TASK DIRECTIONS: Copy the lines running from the one that contains "Instruction: Go to the Экран breadcrumb item" to the end of the entries below, exactly and with no pictures.

Saved entries:
<<<<
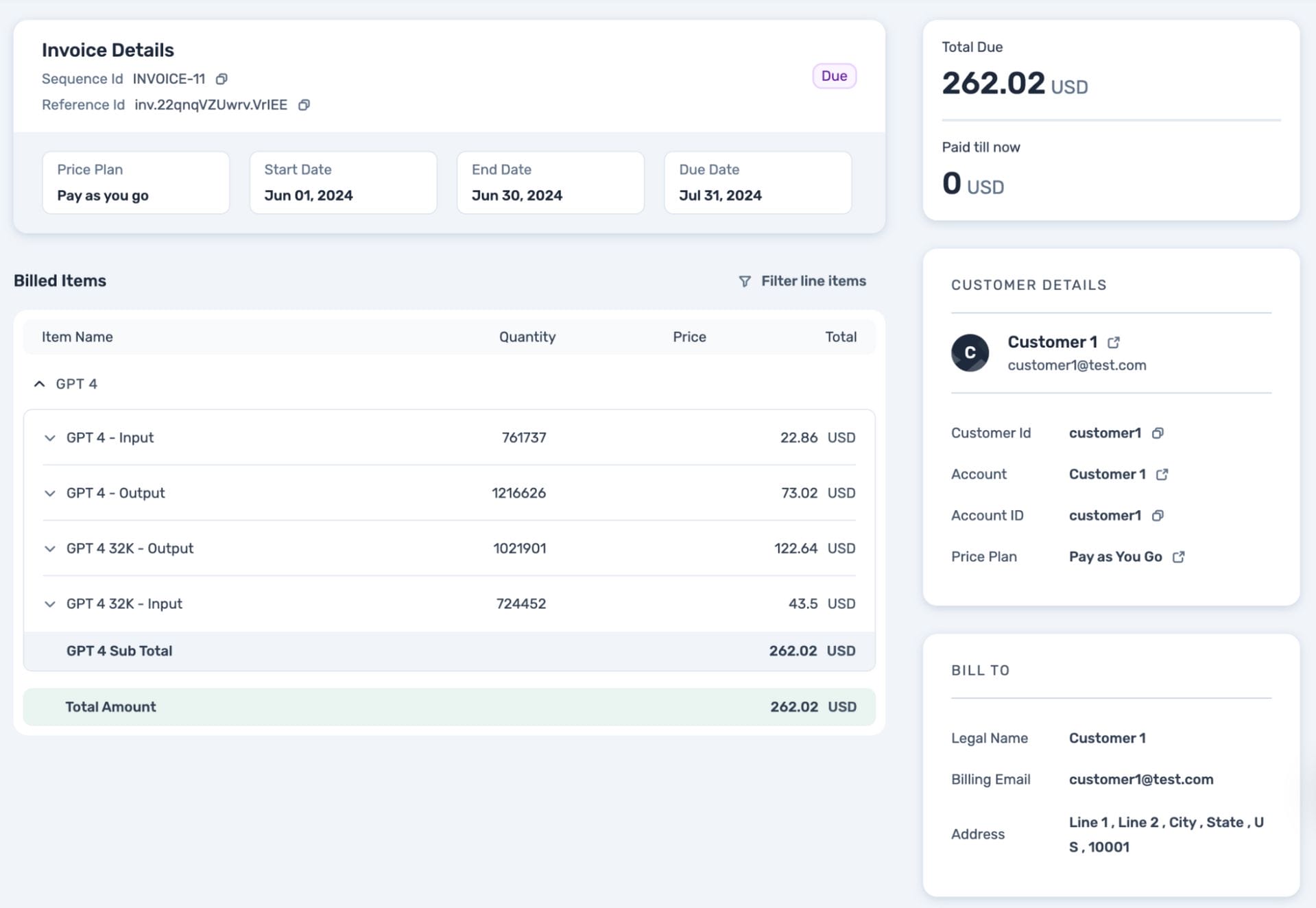Expand the GPT 4 - Output row
The width and height of the screenshot is (1316, 908).
pyautogui.click(x=49, y=493)
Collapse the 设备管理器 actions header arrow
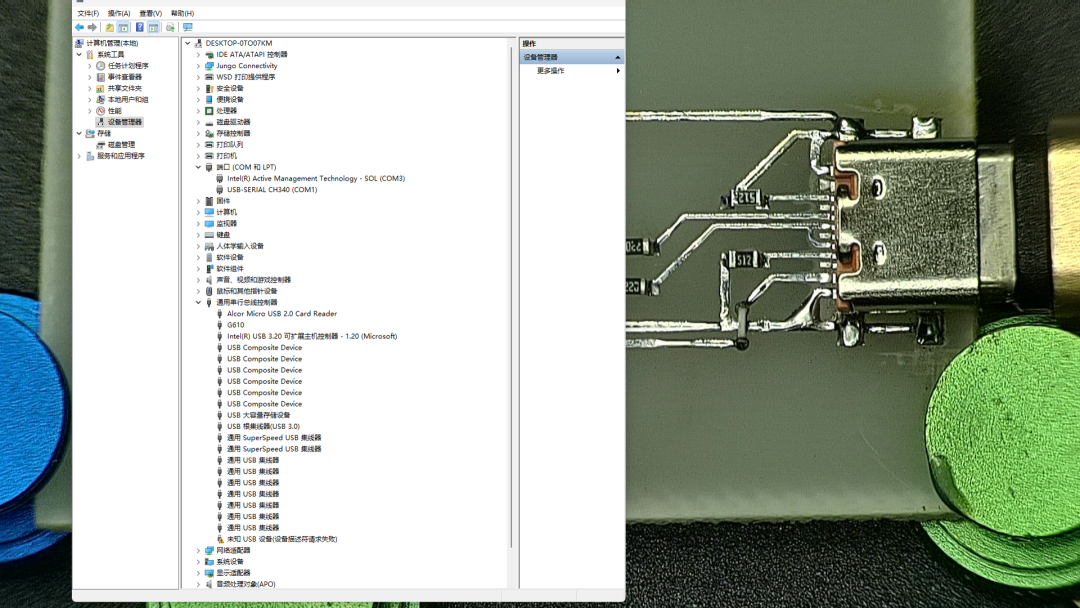1080x608 pixels. coord(617,57)
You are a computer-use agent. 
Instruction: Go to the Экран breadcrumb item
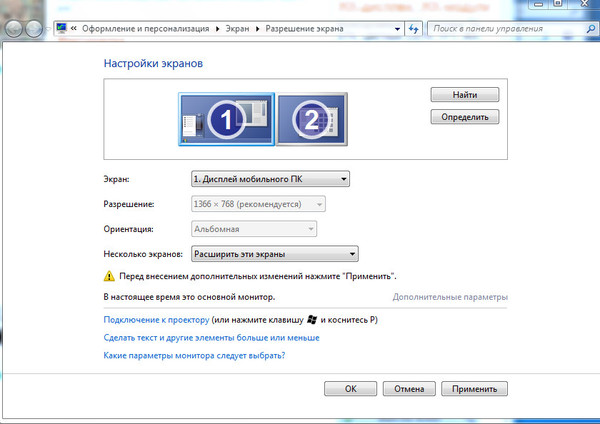pyautogui.click(x=236, y=30)
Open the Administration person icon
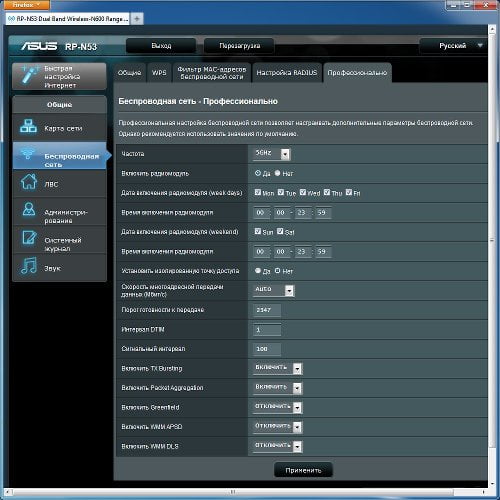Screen dimensions: 500x500 [29, 209]
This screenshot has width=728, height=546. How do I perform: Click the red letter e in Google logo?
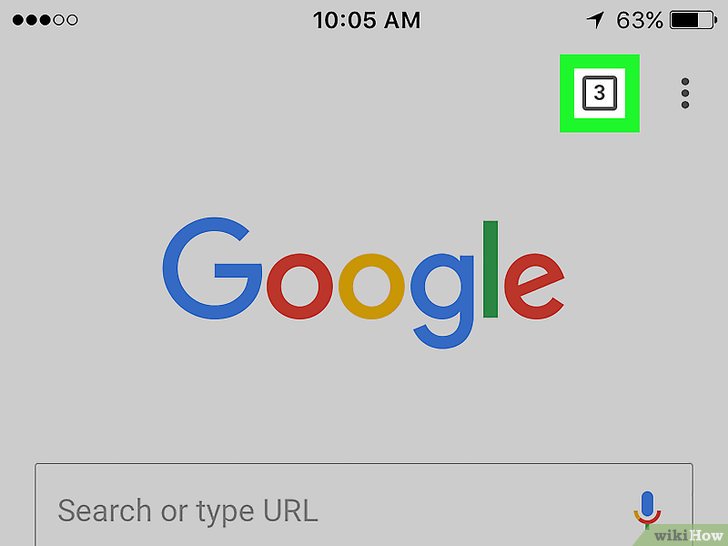tap(534, 286)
>>>>
SOLUTION TO THE EXERCISE:
Instruction: Go to the Экран breadcrumb item
pyautogui.click(x=236, y=30)
Open the Administration person icon
Screen dimensions: 500x500 [29, 209]
This screenshot has width=728, height=546. How do I perform: Click the red letter e in Google logo?
tap(534, 286)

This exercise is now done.